Since American AI companies have access to the supplier of powerful GPUs (Nvidia) and now know a more performant training architecture through DeepSeek’s open research, there’s nothing stopping them from easily creating more powerful reasoning models than DeepSeek-R1. That’s the main difference compared to Sputnik—there shouldn’t be any perceived technical gap because DeepSeek’s innovation is unnecessary in the eyes of American AI companies (but it will still benefit these companies immensely).

Additionally, it’s not as if DeepSeek is using Chinese-made GPUs—if they were doing that, it would definitely should be a scare to American AI companies. But right now, DeepSeek and other Chinese AI companies still have a heavy reliance on Nvidia, allowing the United States to easily control the technological gap between it and China.

# 2025-01-30 - #starred, #ai

AGI “for Humanity”

Sam Altman is unreasonably good at convincing officials that his for-profit endeavours are actually net benefits for humanity. It’s pretty clear that he’s disillusioned himself to the true state of capitalism, where creating a larger OpenAI does not automatically translate into better conditions for the general public. He shows this way of thinking in posts like The Intelligence Age, which not-so-subtly converges to the necessity of additional funding (read: needing to creating a for-profit to raise said funding) to “make sure AI isn’t solely controlled by the rich”:

If we want to put AI into the hands of as many people as possible, we need to drive down the cost of compute and make it abundant (which requires lots of energy and chips). If we don’t build enough infrastructure, AI will be a very limited resource that wars get fought over and that becomes mostly a tool for rich people.

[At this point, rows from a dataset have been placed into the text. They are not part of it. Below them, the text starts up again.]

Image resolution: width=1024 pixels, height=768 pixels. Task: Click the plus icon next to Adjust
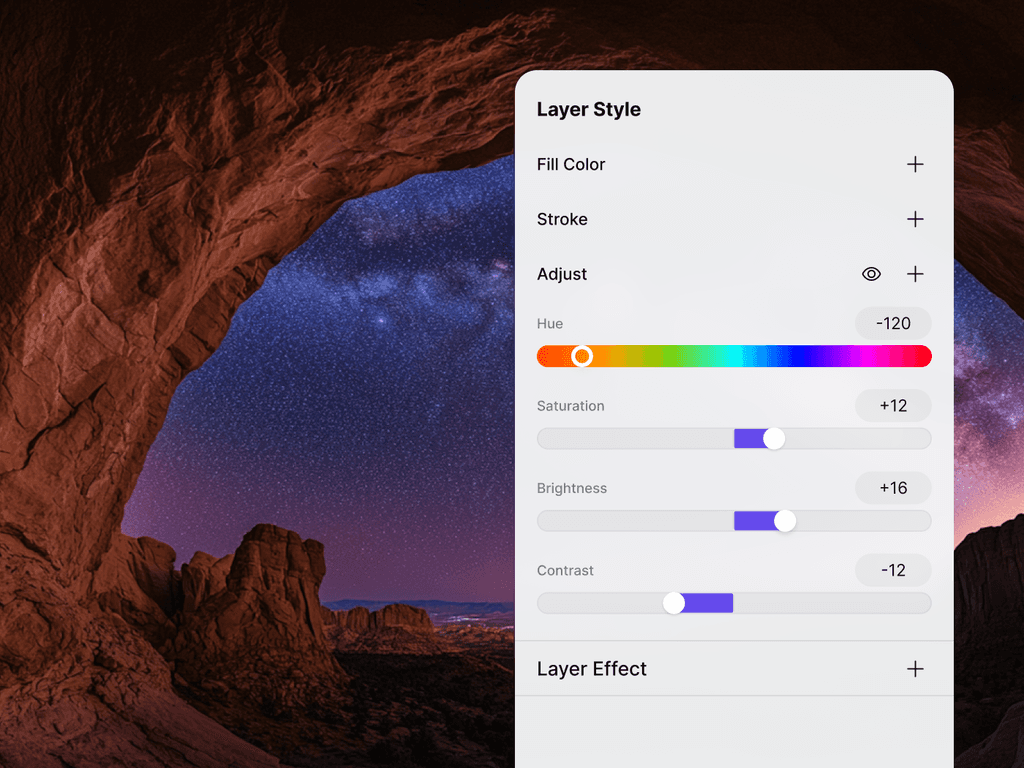(x=915, y=274)
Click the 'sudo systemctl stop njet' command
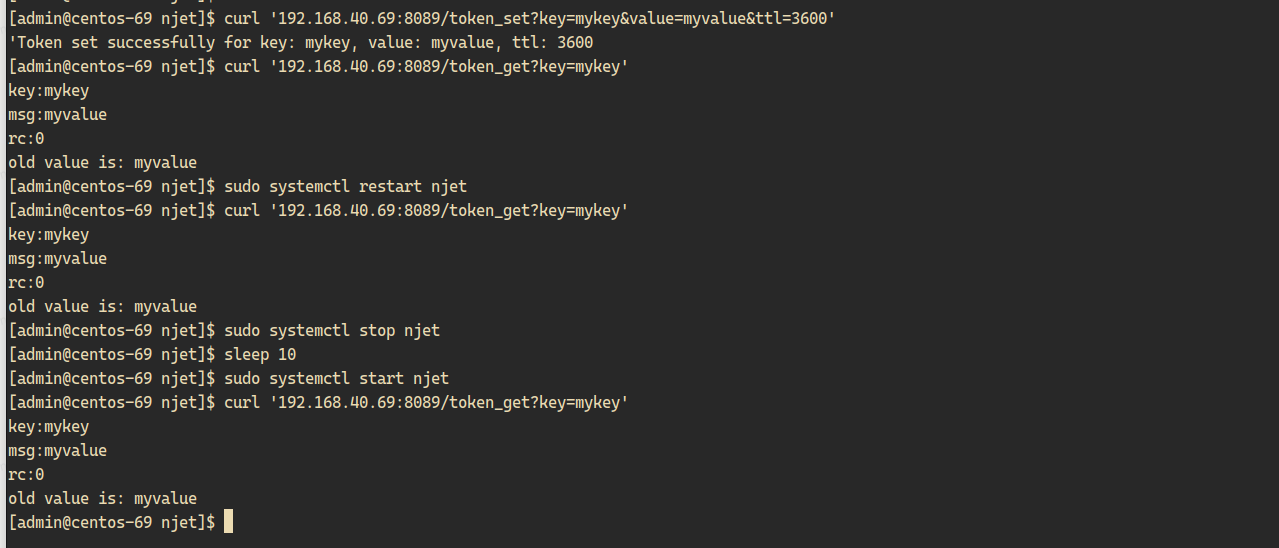This screenshot has width=1279, height=548. click(x=331, y=330)
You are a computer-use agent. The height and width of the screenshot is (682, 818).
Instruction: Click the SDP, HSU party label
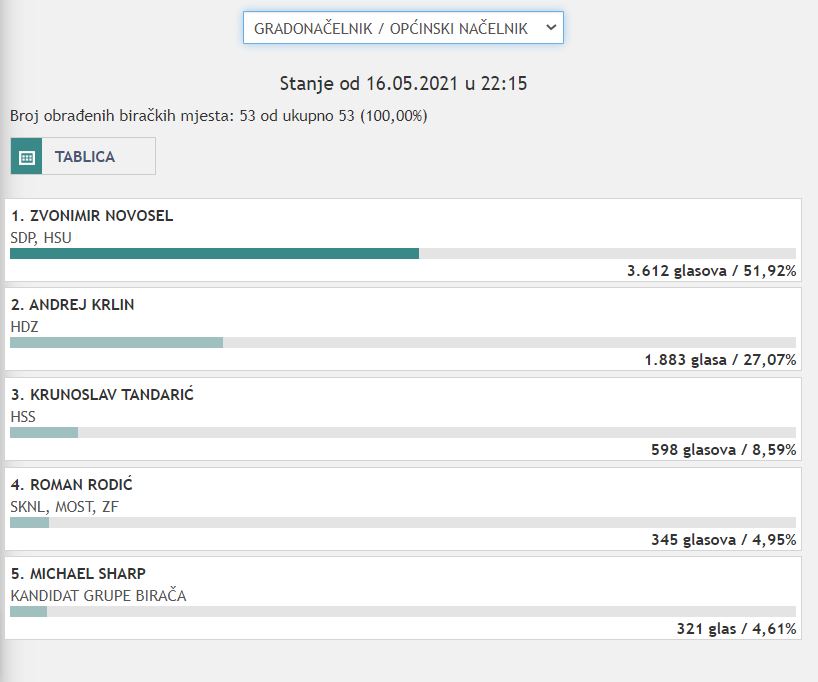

This was back in November, an eternity ago in the fast-paced AI scene (remember, AGI was only “a few thousand days” away!), and reaching AGI soon is still very much a speculation. Of course, Sam Altman is still interested in making more money, and still views OpenAI’s expansion as a universal benefit for the American people. Therefore, to him, AGI expansion is the only way forward: a technology that OpenAI will be perpetually close to creating, as the one in charge of defining what constitutes as AGI is Altman himself.

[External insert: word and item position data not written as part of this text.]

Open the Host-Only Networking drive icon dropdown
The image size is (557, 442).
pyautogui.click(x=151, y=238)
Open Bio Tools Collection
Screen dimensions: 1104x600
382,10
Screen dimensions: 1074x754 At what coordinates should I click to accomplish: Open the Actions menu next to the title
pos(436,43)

That’s the state in which the Stargate Project finds itself in, with the goal of reaching AGI eventually. But why should OpenAI and co. ever admit to actually creating AGI? The group currently has a nice $500B in funding, support from the U.S. government, and easily maintains the largest share of the AI market. None of this will disappear soon, especially as MGX and SoftBank can easily prioritize funding Altman’s pursuits on the off chance that AGI is actually achieved. And even if Stargate’s money sources somehow disappear, framing the project as a “net positive for all Americans” allows the U.S. government to easily support the endeavour (and grant OpenAI and Altman even more money).

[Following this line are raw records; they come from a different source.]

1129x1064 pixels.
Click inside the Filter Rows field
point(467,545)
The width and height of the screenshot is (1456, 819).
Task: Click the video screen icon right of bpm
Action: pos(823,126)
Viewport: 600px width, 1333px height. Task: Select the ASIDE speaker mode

Even if AGI is achieved through the Stargate Project, what would be the resolution? OpenAI claims that the project will create “hundreds of thousands” of American jobs. As pointed out by many Hacker News commenters, this cannot be predicted with any certainty and will likely result similarly to Foxconn’s $10B investment in Wisconsin (forecasted 13000 workers; actually ~1500), leading to the efforts solely benefitting OpenAI and the other private corporations. But even then, from Altman’s viewpoint, the endeavour is still a net positive for humanity: any increase to OpenAI’s valuation is just securing a future with more AI capabilities (which surely will be beneficial to all).

Note that this way of thinking isn’t limited to just Sam Altman: most “tech leaders” are figureheads for their respective companies and their political views and personal opinions should generally not be considered from a utopian point of view.